17. The apparatus of claim 16, further comprising:

The first account book processing module is used for synchronizing the first account data acquired from the first blockchain network to the second node under the condition that the first node operates normally; or alternatively, the first and second heat exchangers may be,

18. The apparatus of claim 16 or 17, wherein the first ledger processing module or the second ledger processing module is specifically configured to:

19. The apparatus of claim 16 or 17, wherein the first ledger processing module or the second ledger processing module is specifically configured to:

20. The apparatus of claim 16 or 17, wherein the first node and the second node are disposed at different internet rooms of a member institution.

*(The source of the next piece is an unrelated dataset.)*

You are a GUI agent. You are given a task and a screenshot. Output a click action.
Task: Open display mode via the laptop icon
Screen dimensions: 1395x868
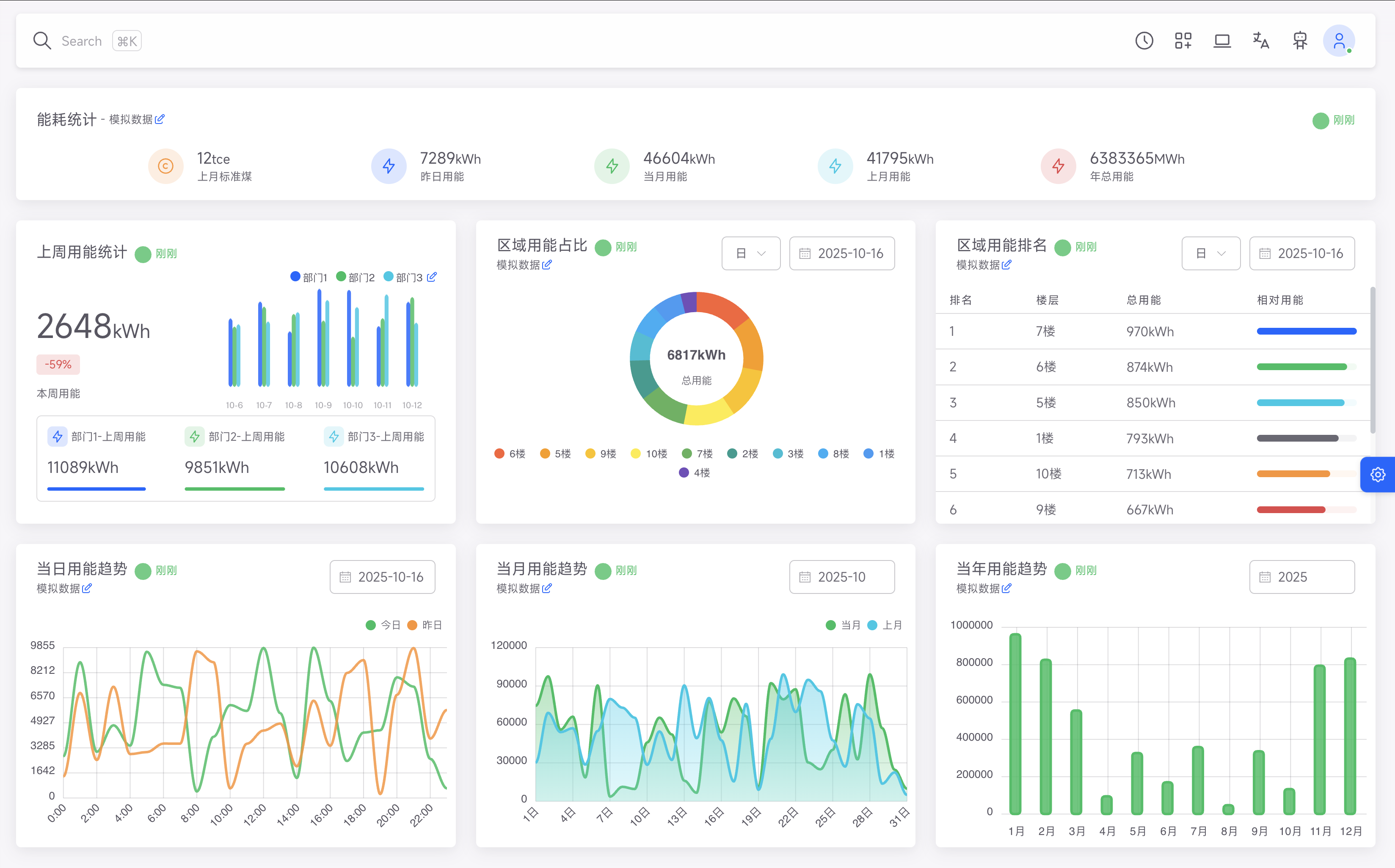point(1222,40)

21. An electronic device, comprising:

at least one processor; and

a memory communicatively coupled to the at least one processor; wherein,

the memory stores instructions executable by the at least one processor to enable the at least one processor to perform the method of any one of claims 1-10.

22. A non-transitory computer readable storage medium storing computer instructions for causing the computer to perform the method of any one of claims 1-10.

23. A computer program product comprising a computer program which, when executed by a processor, implements the method according to any of claims 1-10.